Emerson Cole joined the Navy the day after the Pearl Harbor invasion on December 8, 1941 and was sent to General Electric to work with their radar development programs until he was called up for active duty in 1944.

After Communication School at Harvard, Cole was sent to Melville, Rhode Island to train for PT boat duty. He sailed from San Francisco to the Philippines in 1944 to join the Pacific Task Force.

On the way to Balikpapan, Borneo the last invasion of WW II, Cole joined Squadron 10, the remainder of John F. Kennedy's PT-109 boat squadron, on PT-171.

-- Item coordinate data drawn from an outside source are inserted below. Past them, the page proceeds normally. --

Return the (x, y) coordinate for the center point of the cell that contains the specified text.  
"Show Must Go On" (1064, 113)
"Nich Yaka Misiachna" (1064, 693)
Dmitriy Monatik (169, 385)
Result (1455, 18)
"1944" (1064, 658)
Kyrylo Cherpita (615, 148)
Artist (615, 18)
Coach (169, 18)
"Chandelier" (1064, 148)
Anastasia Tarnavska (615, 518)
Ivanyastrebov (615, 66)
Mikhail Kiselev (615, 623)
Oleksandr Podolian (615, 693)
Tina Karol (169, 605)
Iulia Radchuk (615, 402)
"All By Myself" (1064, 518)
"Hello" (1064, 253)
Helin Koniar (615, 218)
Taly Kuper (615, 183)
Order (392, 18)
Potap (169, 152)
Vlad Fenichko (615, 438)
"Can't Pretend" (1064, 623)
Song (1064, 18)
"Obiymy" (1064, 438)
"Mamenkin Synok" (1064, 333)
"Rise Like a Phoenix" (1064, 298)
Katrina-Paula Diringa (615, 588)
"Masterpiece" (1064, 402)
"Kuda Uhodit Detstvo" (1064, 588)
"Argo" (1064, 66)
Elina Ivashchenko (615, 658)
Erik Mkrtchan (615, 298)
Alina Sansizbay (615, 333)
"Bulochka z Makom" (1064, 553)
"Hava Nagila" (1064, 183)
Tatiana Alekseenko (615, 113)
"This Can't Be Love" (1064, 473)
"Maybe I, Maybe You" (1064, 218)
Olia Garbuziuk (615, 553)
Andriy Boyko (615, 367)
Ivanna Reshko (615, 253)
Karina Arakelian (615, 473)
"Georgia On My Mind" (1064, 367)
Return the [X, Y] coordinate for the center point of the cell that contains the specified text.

On one of his 13 patrols the boat's radar malfunctioned and the operator was unable to get it back on the air. By coincidence it was the same General Electric model SO-2 that Emerson had helped to develop at General Electric and he was able to restore it in less than a minute.

During his tenure in the Navy Emerson Cole took many historic photographs and sketches of the people and places in Pacific wartime and some have found their way into private and public collections as valuable relics of life in the wartime Navy in the South Pacific.

At the end of the war, PT-171 with Lt.(jg). Emerson Cole as skipper patrolled the coast for holdouts with a Japanese prisoner on the bow of the boat who called out to the shoreline over a speaker saying "It is over, don't shoot!"

Surrender terms for the Dutch West Indies were signed on an Australian cruiser and then skipper Lt.(jg) Emerson Cole sailed PT-171 back to the Philippines where the boats were burned to the waterline while their crews awaited the trip home.

== Television ==
After the war, Cole became a television commercial writer, director, and producer at Benton & Bowles Advertising Agency working directly under Shepherd Mead, author of the best-selling book How to Succeed in Business Without Really Trying. Cole claims he was featured in chapter 7, which did not appear in the movie that was made from the book.

In those days television shows were produced live and some of the programs he worked on included The Colgate Comedy Hour, The Jackie Gleason Show, Life Begins At 80, Ford Star Time, Omnibus, Captain Video, and The Gale Storm Show.

== Civic ==

For 35 years Emerson Cole lived in Darien, Connecticut. While serving as president of the YMCA, which had no building, Cole found an opportunity to acquire property of 7.5 acres on Long Island Sound from an estate sale, and with community donations spearheaded the remodeling of existing structures into a state-of-the-art Darien Community YMCA facility that features a 6-lane swimming pool looking out to the sound. There is an underwater window for checking on divers.

Property and construction costs were paid off in only five years and a second campaign resulted in the addition of another pool, handball courts, and gymnasium that were also paid off in five years.

== Big band radio ==
Emerson Cole moved his family from Connecticut to Pinehurst, North Carolina and on February 24, 1980 began his epic series of broadcasts, "The Big Bands Are Back" on radio stations WIOZ and WIOZ-FM which he continued to produce and broadcast on a weekly basis until his death in 2012; a record for longevity which is without equal in known radio broadcast history.

Cole produced a four-hour radio documentary about the December 7, 1941 Pearl Harbor invasion which has been required listening for some Moore County, NC school children.

The Pearl Harbor special includes original recordings of famous speeches, and eclectic sketches such as a rare Armed Forces Network recording of Glenn Miller broadcasting to the German troops in what Mr. Cole called "terrible" German.